▶ [Aim A] Translate this sentence from the piece on the Sacred Headwaters into French: "Last month, the oil giant took full control of Shell Canada, including its exploration rights for coalbed methane in northwest B.C."
▶ [Aim B] Extend the piece on the Sacred Headwaters, picking up after its final sentence.

▶ [Text extract]
****

I’m worried about my neighbourhood . . . and well I should be. One of the world’s largest petroleum companies wants to move next door and pump dry the entire aquifer for an area of 410,000 hectares.

Mind you, the “hood” is huge, roughly the northwest quadrant of British Columbia. But what’s at stake is equally significant.

Ground zero of the proposed project is the famed Spatsizi Wilderness Park, North America’s Serengeti, rich with wildlife from mountain caribou to Stone sheep and grizzly bear.

“My” neighborhood is an exaggeration. But after three decades in the hood, first at the helm of a research foundation radio-collaring caribou and later as a wildlife documentary filmmaker, I feel have a stake in the area’s future. Particularly when the new guy on the block is Royal Dutch Shell.

Last month, the oil giant took full control of Shell Canada, including its exploration rights for coalbed methane in northwest B.C.

Shell calls it the “Mt. Klappan Project.” For everyone else, it’s the “Sacred Headwaters.”

****

▶ [Recorded data]

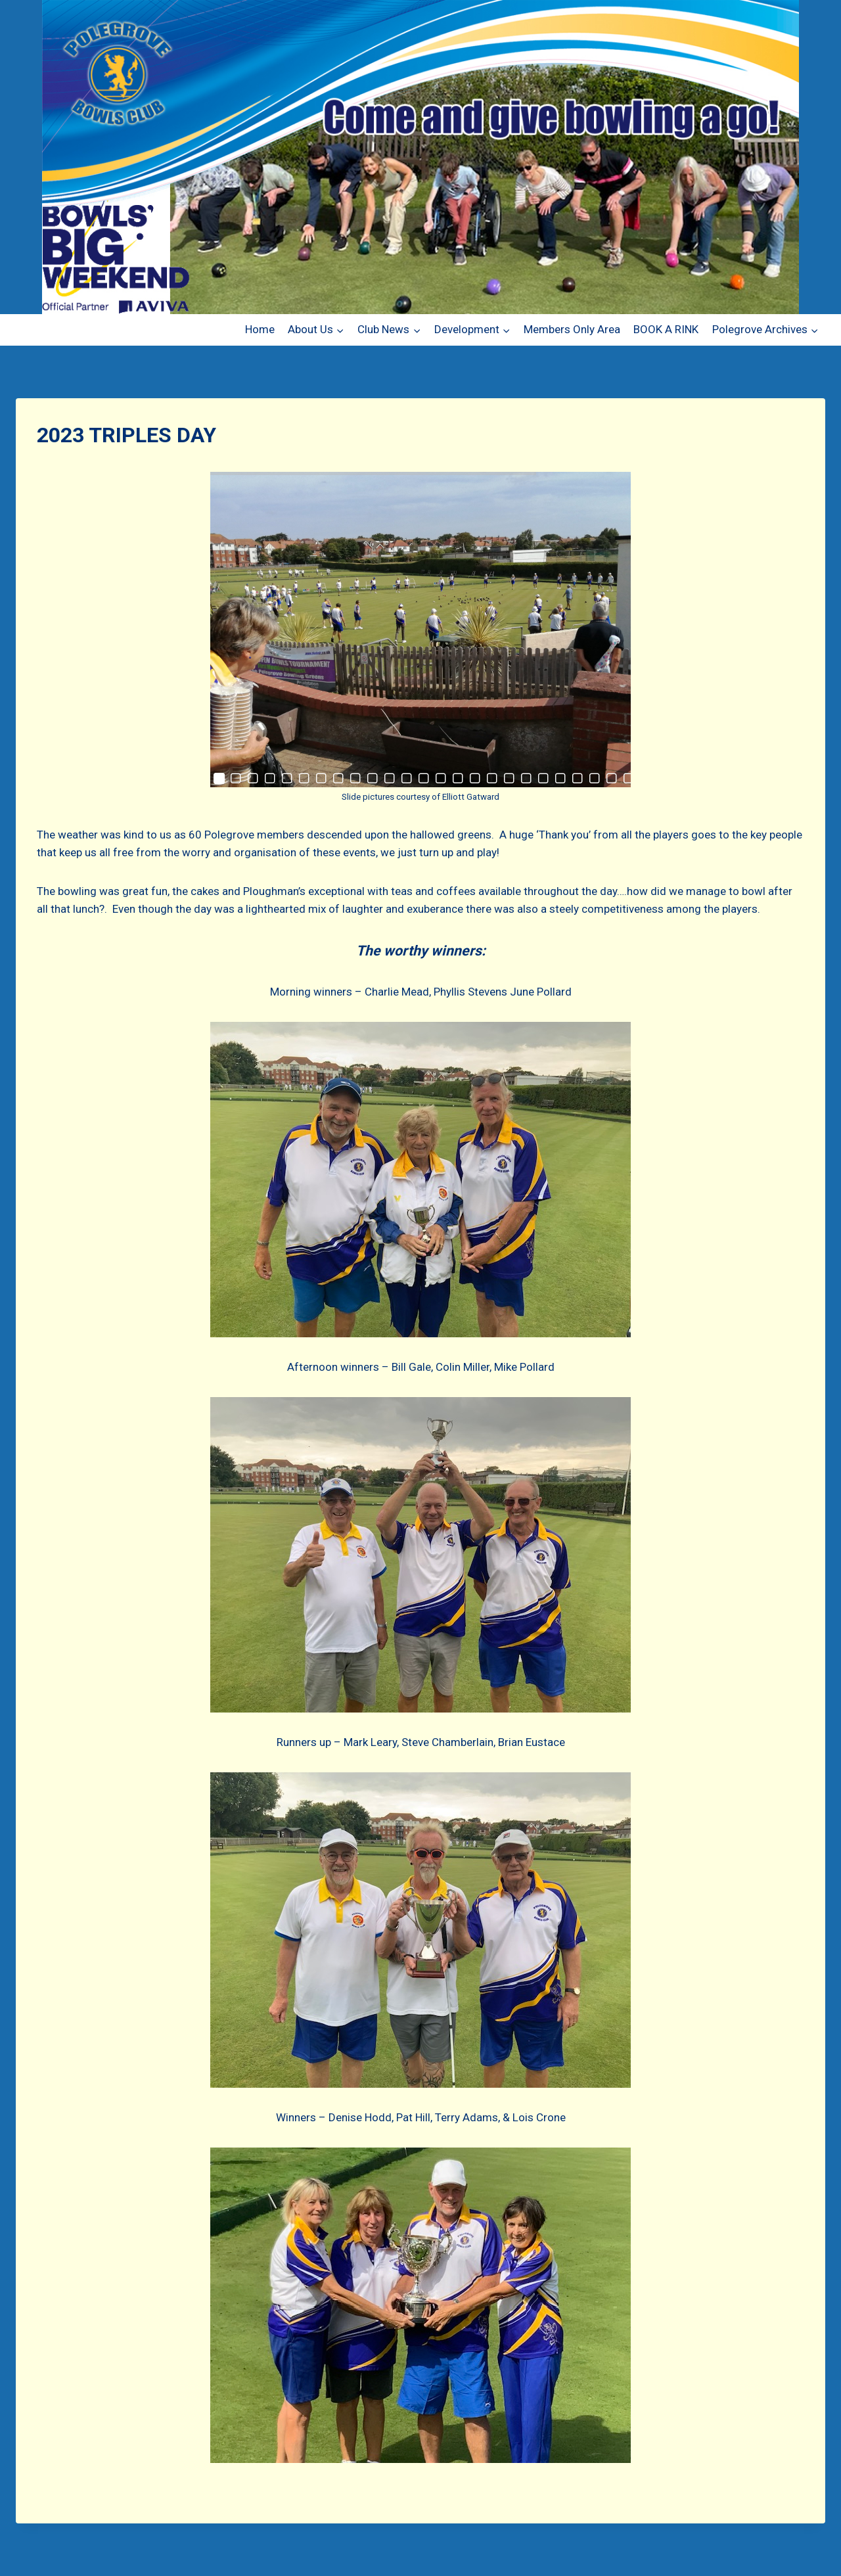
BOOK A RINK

****

▶ [Output A] Le mois dernier, le géant pétrolier a pris le contrôle total de Shell Canada, y compris de ses droits d'exploration du méthane de houille dans le nord-ouest de la Colombie-Britannique.

▶ [Output B]
Now, I am not a naive protectionist. Each morning, I cook my eggs with natural gas. It isn’t the product that concerns me, it’s the place and the way coalbed methane is recovered.

You see, the Sacred Headwaters basin is not only the heart of Canada’s richest wildlife region, it’s the birthplace of the Skeena, Stikine and Nass rivers — source of the salmon ecology for the whole northwest coast.

Shell argues that “methane is the cleanest of all hydrocarbon fuels.” But the problem is the water that comes with it.

To get the methane gas that’s trapped as microscopic bubbles in subterranean coal seams, all of the aquifer must be pumped dry, allowing the gas to rise.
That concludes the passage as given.